Selon ses adeptes, la méthode de la Chaîne Critique permet de réduire les délais par 2, de diminuer les coûts et d’améliorer grandement le taux de réussite des projets.
Ces promesses ne sont pas vraiment nouvelles mais il est toujours intéressant d’étudier les différentes approches. Comment cette méthode s’insère-t-elle dans le macrocosme des méthodes de gestion de projet ?
Une alternative à la technique du Chemin Critique
La Chaîne Critique est une technique de planification et de suivi des délais, qui remplace avantageusement la technique du Chemin Critique.
Le principe est le même: prendre en compte les contraintes pour déterminer la durée minimale du projet et les tâches critiques pouvant impacter cette durée.
Les 2 principaux ajouts de la Chaîne Critique sont:
- la prise en compte des limitations en ressources ou en compétences (en plus des dépendances entre les tâches). On parle alors de chaîne critique pour la distinguer du chemin critique.
- la mise en place de tampons (buffers), c.-à-d. des réserves de temps, dans la chaîne critique et les chaînes secondaires.
Si l’intérêt du premier point va de soi, celui des tampons méritent quelques explications.
Les tampons remplacent les marges de délai qui sont prises traditionnellement au niveau de chaque tâche lors des estimations. Cette approche a les avantages suivants:
- Eviter de consommer inutilement les marges de délai au niveau des tâches. En effet, la loi de Parkinson observe que le travail s’étale de façon à occuper tout le temps alloué pour la tâche. Ainsi les réserves de délai au niveau des tâches sont systématiquement consommées.
- Visualiser et de maîtriser les marges de délai. La séparation de l’estimation de la durée des tâches et des marges de sécurité permet de mieux visualiser ces dernières. Cela permet de palier la multiplication de marges prises par les différents acteurs du projet.
- Un nouvel indicateur pour surveiller les délais. L’indice d’utilisation du tampon permet de visualiser le niveau des réserves de délai. Une alerte est levée lorsque le niveau global d’utilisation dépasse l’avancement réel (= sur-utilisation de la réserve).
Les tampons sont définis au niveau des chemins, critique et secondaires, définis par le réseau de dépendances entre les tâches.
Le tampon principal, appelé tampon projet, est celui placé sur la chaîne critique. C’est celui à surveiller en priorité.
Ce tampon projet est une réserve non négligeable puisque l’auteur de la méthode, Eliyahu M. Goldratt, recommande une réserve de 50% de la durée de la chaîne critique. Cela revient donc à ajouter 50% de délai par rapport à la durée minimale.

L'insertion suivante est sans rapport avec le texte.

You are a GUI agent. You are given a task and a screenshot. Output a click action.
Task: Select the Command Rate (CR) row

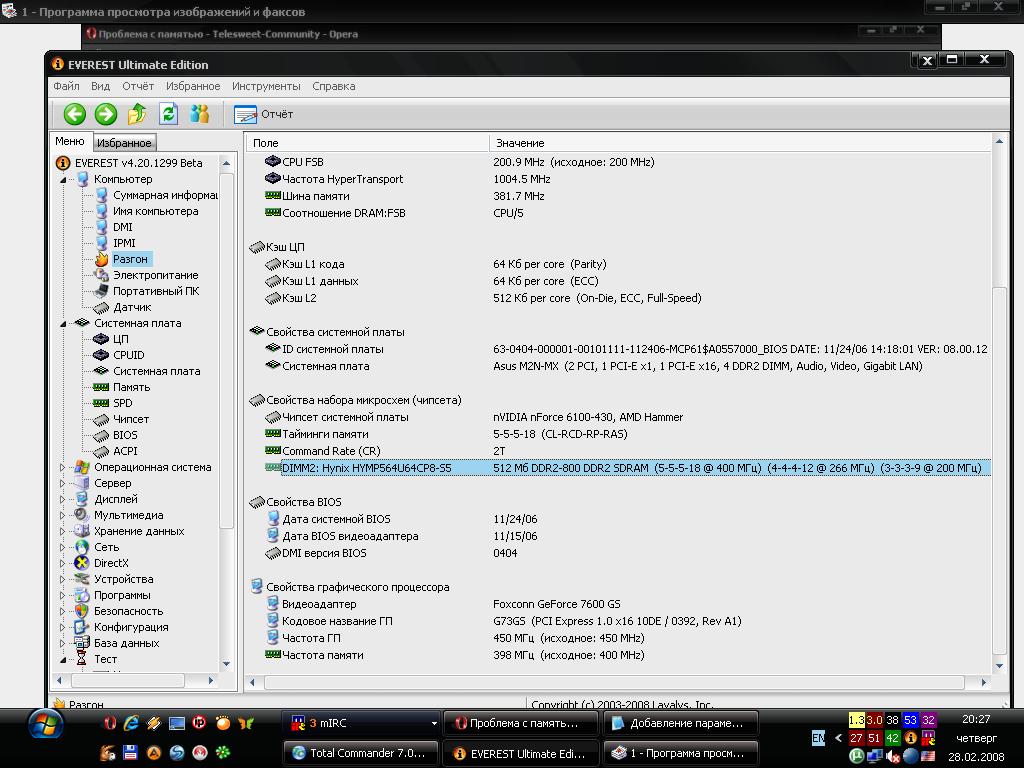(x=330, y=451)
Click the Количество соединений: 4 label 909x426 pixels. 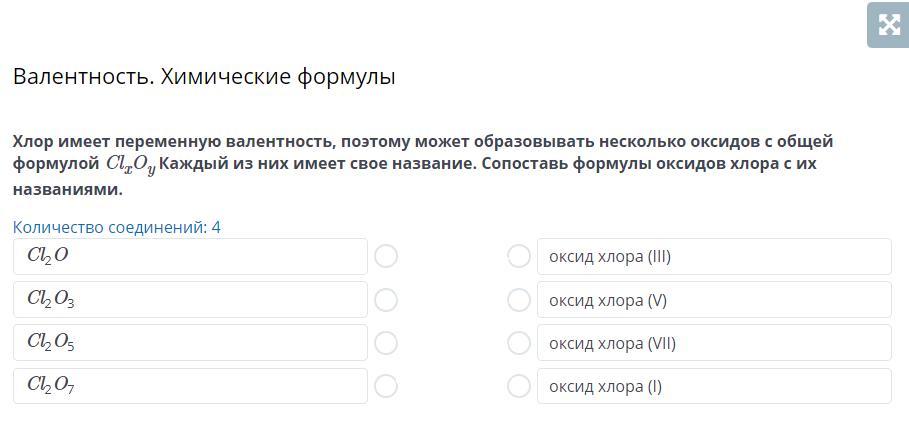point(117,227)
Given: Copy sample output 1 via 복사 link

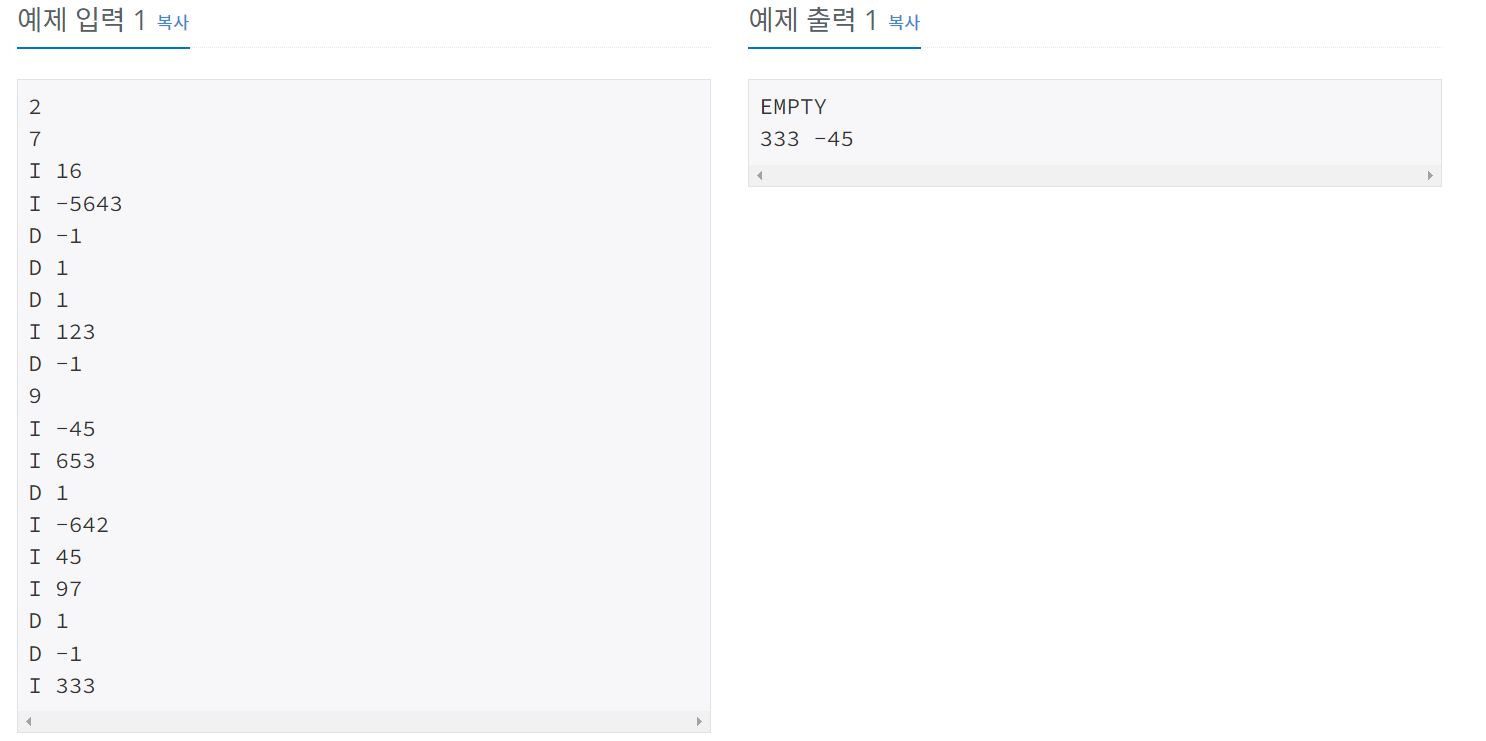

Enfin, la méthode recommande d’utiliser un système de compte à rebours pour avertir les personnes du démarrage prochain de leurs tâches pour qu’elles démarrent à temps.
Notre avis
Nous préférons rester prudents vis à vis des résultats fournis par les études faites sur les bénéfices d’une méthode par rapport à une autre. Comme pour les méthodes Agiles, ces études sont souvent commanditées par ceux qui y ont un intérêt; et l’interprétation des résultats nécessiterait de se pencher sérieusement sur la validité de l’étude.
Concernant la promesse de réduction des délais, les promoteurs de la méthode partent du postulat que les délais sont systématiquement multipliés par 2 du fait du cumule des marges. Ce postulat nous semble hasardeux et ne correspond pas à notre expérience dans l’informatique. Au contraire, les délais initiaux sont souvent optimistes du fait des nombreuses inconnues du projet ou des pressions exercées pour gagner l’affaire.
Quant à la réduction des coûts, elle ne peut venir que d’un meilleur déroulement du projet puisque la méthode ne s’intéresse qu’aux délais.
Ceci étant dit, nous considérons que la méthode de la chaîne critique propose des améliorations importantes par rapport à la technique du chemin critique et nous semble nettement supérieure. D’une part, la prise en compte des contraintes sur les ressources est essentielle; d’autre part l’idée des tampons (buffers) est excellente.
Notre avis est que la méthode de la chaîne critique devrait supplanter celle du chemin critique.
Avec la chaîne critique, les délais annoncés devraient être mieux respectés du fait d’une meilleure gestion des marges. Notons au passage que le délai prévu pour le projet calculé selon cette méthode est d’au moins une fois et demie supérieur à la durée calculée selon le chemin critique du fait du tampon projet et de la prise en compte de nouvelles contraintes. C’est donc aussi plus facile à respecter 😉 .
Du fait de la similarité des promesses, nous avions cru initialement à une nouvelle approche dans le prolongement de l’Agilité ou du Lean. En fait, c’est le contraire. Cette méthode s’inscrit totalement dans la démarche traditionnelle en allant encore plus loin dans la planification.
Le champ d’application de la chaîne critique est donc bien différent de ceux des méthodes agiles et du Lean.